RECORDS TO USE START

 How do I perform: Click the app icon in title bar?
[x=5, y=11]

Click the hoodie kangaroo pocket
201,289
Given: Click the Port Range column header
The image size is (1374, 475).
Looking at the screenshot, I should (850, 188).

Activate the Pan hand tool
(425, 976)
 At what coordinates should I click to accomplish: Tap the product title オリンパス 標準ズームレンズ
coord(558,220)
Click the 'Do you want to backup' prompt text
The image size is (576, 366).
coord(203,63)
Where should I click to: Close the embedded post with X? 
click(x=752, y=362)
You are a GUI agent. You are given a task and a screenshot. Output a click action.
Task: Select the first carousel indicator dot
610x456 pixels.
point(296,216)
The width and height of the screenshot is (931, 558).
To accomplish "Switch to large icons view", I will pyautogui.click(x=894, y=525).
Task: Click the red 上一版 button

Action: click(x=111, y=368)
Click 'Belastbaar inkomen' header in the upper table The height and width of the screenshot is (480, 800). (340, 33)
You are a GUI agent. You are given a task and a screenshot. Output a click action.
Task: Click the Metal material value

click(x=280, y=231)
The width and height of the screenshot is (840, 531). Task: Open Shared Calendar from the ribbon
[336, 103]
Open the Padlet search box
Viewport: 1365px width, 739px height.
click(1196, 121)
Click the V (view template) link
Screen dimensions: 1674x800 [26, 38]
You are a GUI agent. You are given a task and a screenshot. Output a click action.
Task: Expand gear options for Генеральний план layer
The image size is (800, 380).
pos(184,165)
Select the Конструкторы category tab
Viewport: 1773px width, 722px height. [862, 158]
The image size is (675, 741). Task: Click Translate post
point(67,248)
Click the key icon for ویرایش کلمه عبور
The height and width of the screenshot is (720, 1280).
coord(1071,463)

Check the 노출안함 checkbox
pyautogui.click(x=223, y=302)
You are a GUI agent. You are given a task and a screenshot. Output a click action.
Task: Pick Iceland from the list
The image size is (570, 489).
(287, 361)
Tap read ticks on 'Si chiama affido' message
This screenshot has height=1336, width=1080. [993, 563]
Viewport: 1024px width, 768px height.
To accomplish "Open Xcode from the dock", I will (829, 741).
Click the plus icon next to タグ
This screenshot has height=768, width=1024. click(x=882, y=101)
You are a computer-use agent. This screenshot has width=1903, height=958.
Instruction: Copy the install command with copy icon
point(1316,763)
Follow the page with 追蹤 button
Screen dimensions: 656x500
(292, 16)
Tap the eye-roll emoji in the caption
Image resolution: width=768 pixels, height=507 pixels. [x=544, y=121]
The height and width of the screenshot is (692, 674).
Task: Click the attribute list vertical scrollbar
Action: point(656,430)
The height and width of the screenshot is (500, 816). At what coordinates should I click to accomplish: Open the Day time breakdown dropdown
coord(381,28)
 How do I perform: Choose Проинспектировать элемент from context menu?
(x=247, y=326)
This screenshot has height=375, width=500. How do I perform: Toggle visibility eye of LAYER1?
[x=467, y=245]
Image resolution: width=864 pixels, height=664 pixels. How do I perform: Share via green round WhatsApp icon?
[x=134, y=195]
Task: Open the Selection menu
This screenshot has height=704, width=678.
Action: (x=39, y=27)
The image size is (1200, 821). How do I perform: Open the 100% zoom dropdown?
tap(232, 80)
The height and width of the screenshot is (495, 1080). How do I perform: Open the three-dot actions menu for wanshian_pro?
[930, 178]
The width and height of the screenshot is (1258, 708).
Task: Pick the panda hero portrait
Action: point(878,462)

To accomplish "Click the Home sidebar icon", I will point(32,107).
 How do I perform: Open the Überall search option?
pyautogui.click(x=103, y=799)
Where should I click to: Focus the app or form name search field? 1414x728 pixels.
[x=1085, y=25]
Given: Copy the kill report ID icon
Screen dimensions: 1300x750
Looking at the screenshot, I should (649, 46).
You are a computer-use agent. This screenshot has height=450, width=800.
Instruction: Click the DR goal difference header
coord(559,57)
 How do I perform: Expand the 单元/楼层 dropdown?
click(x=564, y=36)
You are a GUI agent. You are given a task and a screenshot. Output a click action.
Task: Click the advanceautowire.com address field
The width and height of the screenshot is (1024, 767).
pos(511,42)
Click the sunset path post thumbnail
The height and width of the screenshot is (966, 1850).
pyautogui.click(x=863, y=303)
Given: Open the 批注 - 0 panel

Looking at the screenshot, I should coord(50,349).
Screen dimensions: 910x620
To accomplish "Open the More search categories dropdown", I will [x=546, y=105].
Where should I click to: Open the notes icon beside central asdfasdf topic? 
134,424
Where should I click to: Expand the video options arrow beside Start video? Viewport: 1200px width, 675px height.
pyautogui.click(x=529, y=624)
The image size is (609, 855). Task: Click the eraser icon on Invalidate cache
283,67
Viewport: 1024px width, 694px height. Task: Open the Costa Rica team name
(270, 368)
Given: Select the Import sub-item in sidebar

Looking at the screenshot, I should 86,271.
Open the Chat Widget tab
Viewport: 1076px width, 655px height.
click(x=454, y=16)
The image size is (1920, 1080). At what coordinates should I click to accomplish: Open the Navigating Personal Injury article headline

RECORDS TO USE END

WHAT IS REQUIRED
Every entry must be quoted exactly as it appears above.

RESPONSE
 How do I perform: Click the app icon in title bar?
[x=5, y=11]

Click the hoodie kangaroo pocket
201,289
Given: Click the Port Range column header
The image size is (1374, 475).
Looking at the screenshot, I should (850, 188).

Activate the Pan hand tool
(425, 976)
 At what coordinates should I click to accomplish: Tap the product title オリンパス 標準ズームレンズ
coord(558,220)
Click the 'Do you want to backup' prompt text
The image size is (576, 366).
coord(203,63)
Where should I click to: Close the embedded post with X? 
click(x=752, y=362)
You are a GUI agent. You are given a task and a screenshot. Output a click action.
Task: Select the first carousel indicator dot
610x456 pixels.
point(296,216)
The width and height of the screenshot is (931, 558).
To accomplish "Switch to large icons view", I will pyautogui.click(x=894, y=525).
Task: Click the red 上一版 button

Action: click(x=111, y=368)
Click 'Belastbaar inkomen' header in the upper table The height and width of the screenshot is (480, 800). (340, 33)
You are a GUI agent. You are given a task and a screenshot. Output a click action.
Task: Click the Metal material value

click(x=280, y=231)
The width and height of the screenshot is (840, 531). Task: Open Shared Calendar from the ribbon
[336, 103]
Open the Padlet search box
Viewport: 1365px width, 739px height.
click(1196, 121)
Click the V (view template) link
Screen dimensions: 1674x800 [26, 38]
You are a GUI agent. You are given a task and a screenshot. Output a click action.
Task: Expand gear options for Генеральний план layer
The image size is (800, 380).
pos(184,165)
Select the Конструкторы category tab
Viewport: 1773px width, 722px height. [862, 158]
The image size is (675, 741). Task: Click Translate post
point(67,248)
Click the key icon for ویرایش کلمه عبور
The height and width of the screenshot is (720, 1280).
coord(1071,463)

Check the 노출안함 checkbox
pyautogui.click(x=223, y=302)
You are a GUI agent. You are given a task and a screenshot. Output a click action.
Task: Pick Iceland from the list
The image size is (570, 489).
(287, 361)
Tap read ticks on 'Si chiama affido' message
This screenshot has height=1336, width=1080. [993, 563]
Viewport: 1024px width, 768px height.
To accomplish "Open Xcode from the dock", I will (829, 741).
Click the plus icon next to タグ
This screenshot has height=768, width=1024. click(x=882, y=101)
You are a computer-use agent. This screenshot has width=1903, height=958.
Instruction: Copy the install command with copy icon
point(1316,763)
Follow the page with 追蹤 button
Screen dimensions: 656x500
(292, 16)
Tap the eye-roll emoji in the caption
Image resolution: width=768 pixels, height=507 pixels. [x=544, y=121]
The height and width of the screenshot is (692, 674).
Task: Click the attribute list vertical scrollbar
Action: point(656,430)
The height and width of the screenshot is (500, 816). At what coordinates should I click to accomplish: Open the Day time breakdown dropdown
coord(381,28)
 How do I perform: Choose Проинспектировать элемент from context menu?
(x=247, y=326)
This screenshot has height=375, width=500. How do I perform: Toggle visibility eye of LAYER1?
[x=467, y=245]
Image resolution: width=864 pixels, height=664 pixels. How do I perform: Share via green round WhatsApp icon?
[x=134, y=195]
Task: Open the Selection menu
This screenshot has height=704, width=678.
Action: (x=39, y=27)
The image size is (1200, 821). How do I perform: Open the 100% zoom dropdown?
tap(232, 80)
The height and width of the screenshot is (495, 1080). How do I perform: Open the three-dot actions menu for wanshian_pro?
[930, 178]
The width and height of the screenshot is (1258, 708).
Task: Pick the panda hero portrait
Action: point(878,462)

To accomplish "Click the Home sidebar icon", I will point(32,107).
 How do I perform: Open the Überall search option?
pyautogui.click(x=103, y=799)
Where should I click to: Focus the app or form name search field? 1414x728 pixels.
[x=1085, y=25]
Given: Copy the kill report ID icon
Screen dimensions: 1300x750
Looking at the screenshot, I should (649, 46).
You are a computer-use agent. This screenshot has height=450, width=800.
Instruction: Click the DR goal difference header
coord(559,57)
 How do I perform: Expand the 单元/楼层 dropdown?
click(x=564, y=36)
You are a GUI agent. You are given a task and a screenshot. Output a click action.
Task: Click the advanceautowire.com address field
The width and height of the screenshot is (1024, 767).
pos(511,42)
Click the sunset path post thumbnail
The height and width of the screenshot is (966, 1850).
pyautogui.click(x=863, y=303)
Given: Open the 批注 - 0 panel

Looking at the screenshot, I should coord(50,349).
Screen dimensions: 910x620
To accomplish "Open the More search categories dropdown", I will [x=546, y=105].
Where should I click to: Open the notes icon beside central asdfasdf topic? 
134,424
Where should I click to: Expand the video options arrow beside Start video? Viewport: 1200px width, 675px height.
pyautogui.click(x=529, y=624)
The image size is (609, 855). Task: Click the eraser icon on Invalidate cache
283,67
Viewport: 1024px width, 694px height. Task: Open the Costa Rica team name
(270, 368)
Given: Select the Import sub-item in sidebar

Looking at the screenshot, I should 86,271.
Open the Chat Widget tab
Viewport: 1076px width, 655px height.
click(x=454, y=16)
The image size is (1920, 1080). At what coordinates should I click to accomplish: Open the Navigating Personal Injury article headline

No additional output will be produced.